The recording was not officially released but circulated in bootleg form from the 1960s. In the 1970s, Towers made a reproduction of the recording from areas of the groove that were less worn. In 1978, Towers' master of Duke Ellington at Fargo, 1940 Live was finally officially released by Book-of-the-Month Records as a Book-of-the-Month Club selection. Towers later said, "When Dick and I recorded this Fargo performance, we did it just for the excitement and pleasure of it all. We had no idea that people all over the world would be listening to it 60 years later."

In 1980, At Fargo won the Grammy Award for Best Jazz Instrumental Performance, Big Band at the 22nd Grammy Awards. The original acetate disks of this recording have since been donated to the Archives Center of the Smithsonian Institution's National Museum of American History.

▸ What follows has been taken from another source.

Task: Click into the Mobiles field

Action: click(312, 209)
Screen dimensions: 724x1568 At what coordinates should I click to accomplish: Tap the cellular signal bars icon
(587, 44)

In the late 1980s and 1990s, Towers restored recordings such as The Complete Dean Benedetti Recordings of Charlie Parker, a series of Parker made by fellow saxophonist Dean Benedetti in 1947 and 1948 released on Mosaic Records. Towers also remastered works by Count Basie, Benny Goodman, Glenn Miller and other notable jazz performers.

Following Towers' death, Patricia Willard, a former jazz consultant to the Library of Congress said, "It was amazing to watch him. What Jack achieved in sound restoration was beyond what anybody did before and, I think, since."